Saved data entries:

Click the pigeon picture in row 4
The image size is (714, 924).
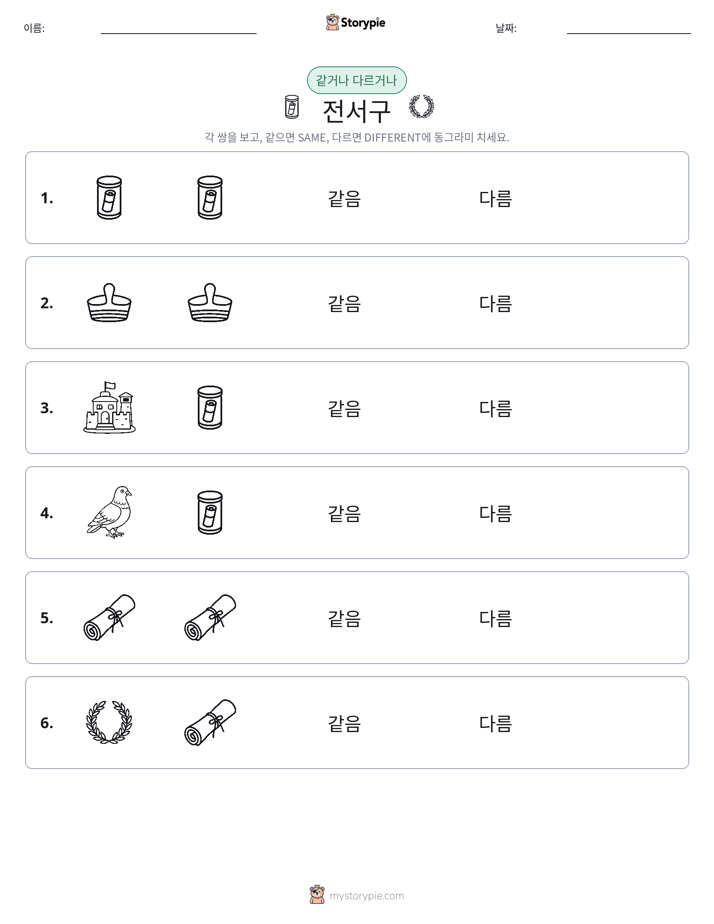[110, 512]
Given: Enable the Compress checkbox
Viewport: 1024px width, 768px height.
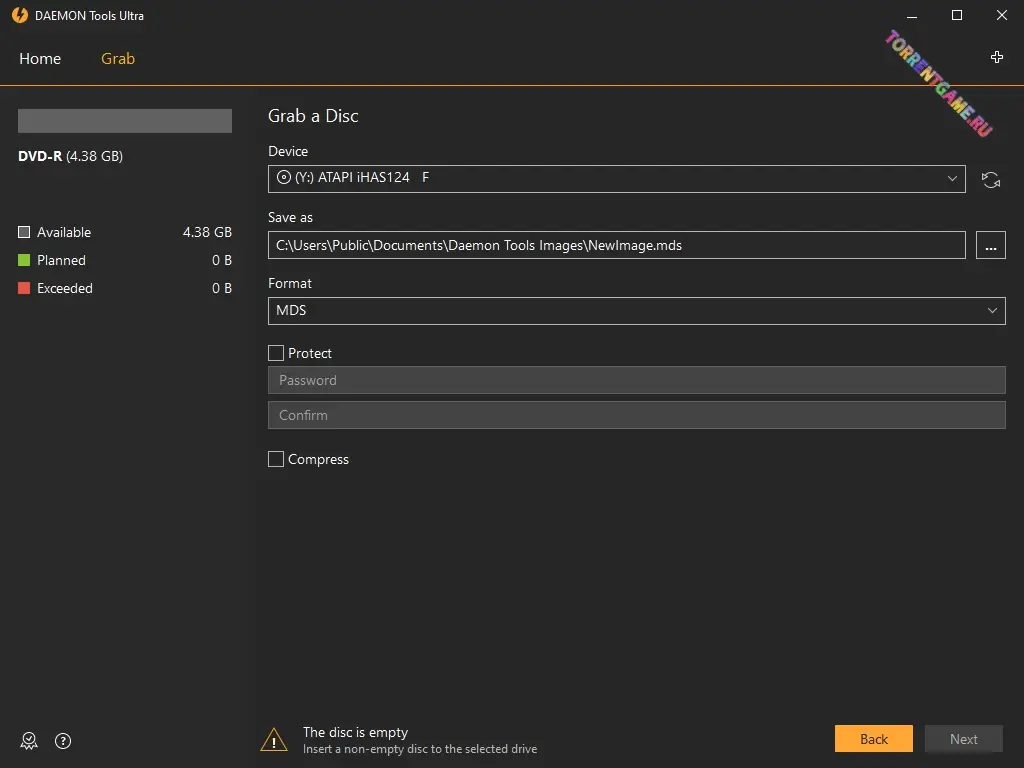Looking at the screenshot, I should pos(276,459).
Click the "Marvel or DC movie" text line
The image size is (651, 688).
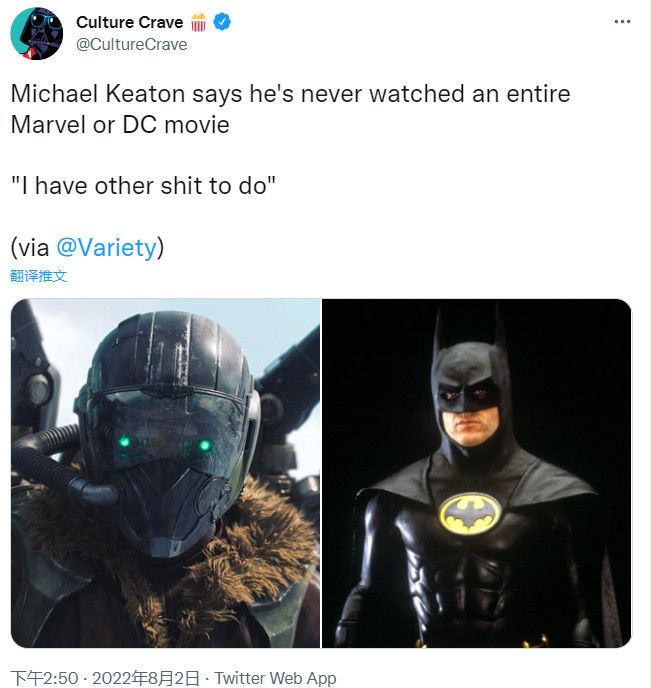pos(120,125)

WHAT THE EXERCISE ASKS — All records above are to be repeated exactly, with the images left out.

TASK ANSWER —
Click the pigeon picture in row 4
The image size is (714, 924).
[110, 512]
Given: Enable the Compress checkbox
Viewport: 1024px width, 768px height.
Looking at the screenshot, I should pos(276,459).
Click the "Marvel or DC movie" text line
The image size is (651, 688).
pos(120,125)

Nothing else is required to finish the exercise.